DOCUMENT ▸
++++++++++++++++++++
# TOTAL FUTBOL ACADEMY 2012 TRY OUTS ANNOUNCEMENTS



## ra2010 (Jan 28, 2019)

*2012 TRYOUT INFO:
*
WE ARE LOOKING FOR EXTREMELY COMPETITIVE *2012* PLAYERS THAT DEMONSTRATE A HIGH LEVEL OF SOCCER UNDERSTANDING AS WELL AS TECHNICALLY SOUND AND WHO CAN COMMIT TO WEEKLY TRAINING A MINIMUM OF THREE TIMES PER WEEK.

TRYOUTS ARE SCHEDULED AS FOLLOWS:

*DATE*: 2/7/19 - THURSDAY

*TIME*: 8P

*LOCATION: *ESTEBAN TORRES HIGH SCHOOL
4211 DOZIER STREE
LOS ANGELES CA 90063


IF YOU FEEL YOUR SON HAS THE QUALITIES LISTED ABOVE, PLEASE CONTACT US FOR MORE INFORMATION AT: *ADMIN@TOTALFUTBOLACADEMY.COM*


----------



## Not_that_Serious (Jan 28, 2019)

extremely competitive 6-7 year olds with high soccer IQs and extraordinary commitment levels? lol
the scary part is youll find the crazy parents out there that dont think this will burn kids out.


----------



## Paul Spacey (Jan 28, 2019)

This might be one of the worst posts I’ve seen. TFA are a very good club with excellent teams and solid coaching but wtf are they talking about here with 6-7 yr olds? People do seem to get carried away easily in youth soccer. 

Good luck finding kids of that age with a ‘high level of soccer understanding’. And 8pm tryouts? Kids of that age are often tucked up in bed before 9pm. 

Reality check; come on.


----------



## Not_that_Serious (Jan 28, 2019)

Paul Spacey said:


> This might be one of the worst posts I’ve seen. TFA are a very good club with excellent teams and solid coaching but wtf are they talking about here with 6-7 yr olds? People do seem to get carried away easily in youth soccer.
++++++++++++++++++++
RECORDS PROVIDED ▸
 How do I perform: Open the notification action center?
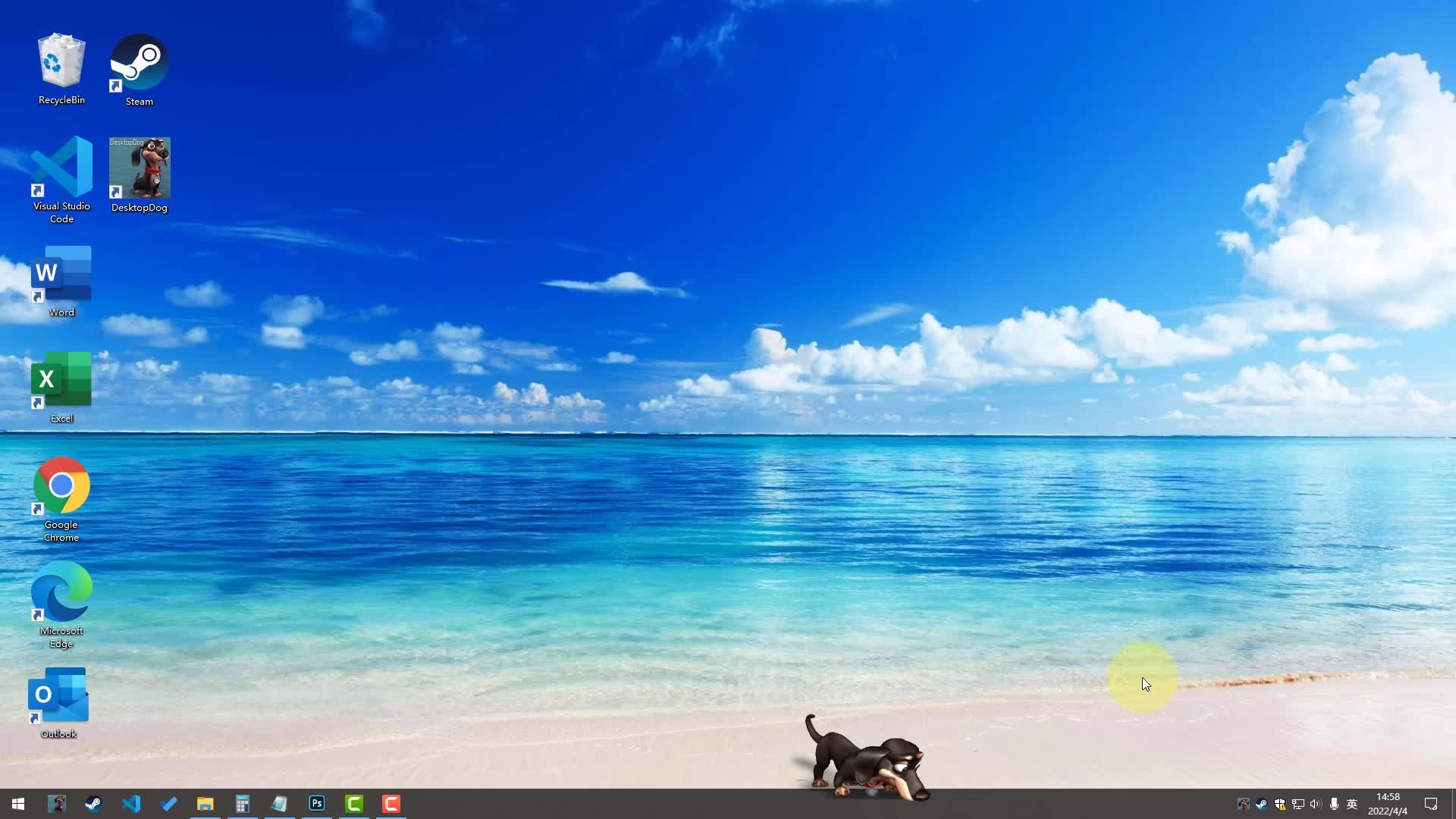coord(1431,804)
++++++++++++++++++++
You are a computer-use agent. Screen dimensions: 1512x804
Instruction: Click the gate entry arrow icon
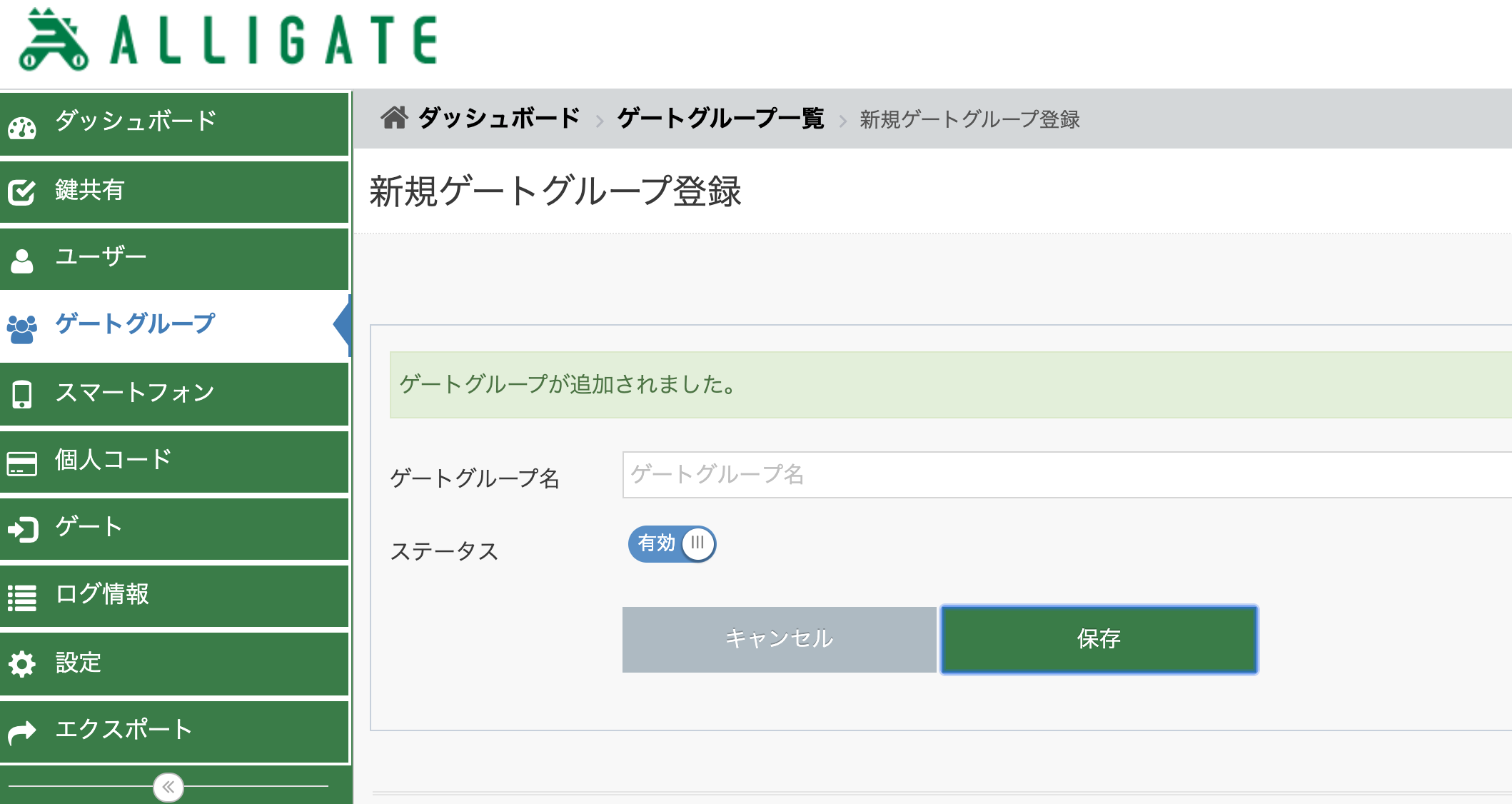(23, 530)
++++++++++++++++++++
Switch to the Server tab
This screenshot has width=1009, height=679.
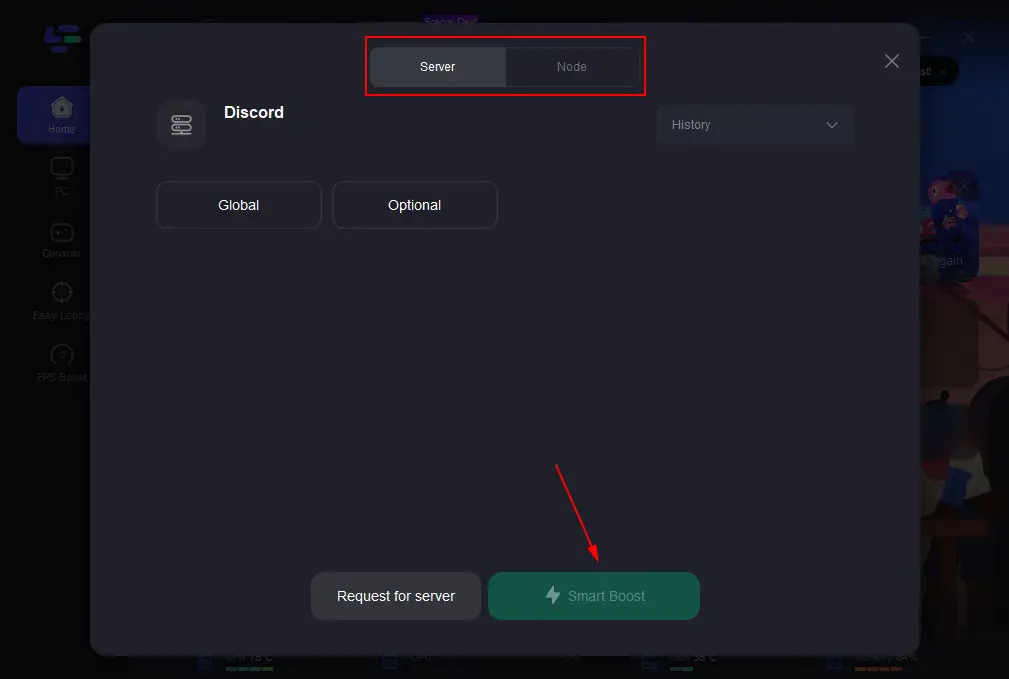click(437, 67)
++++++++++++++++++++
EXERCISE INSTRUCTIONS ▸
1) Decide whether each statement below agrees with the tryout thread, answering yes or no and quoting the words of the thread that decide it: (a) The tryouts take place at Esteban Torres High School. (b) Players must be able to train at least twice a week. (c) Paul Spacey describes TFA as a poor club.
2) Rewrite the lines of the listing starting at the line containing "How do I perform: Open" and ending at the line containing "coord(1431,804)", changing "notification action center" to "notification panel" and keeping everything else the same. Give only those lines, without the pictures.
The listing has no connection to the tryout thread.

RESULTS ▸
1)
(a) Yes: "LOCATION: *ESTEBAN TORRES HIGH SCHOOL"
(b) No: "COMMIT TO WEEKLY TRAINING A MINIMUM OF THREE TIMES PER WEEK"
(c) No: "TFA are a very good club with excellent teams and solid coaching"

2)
 How do I perform: Open the notification panel?
coord(1431,804)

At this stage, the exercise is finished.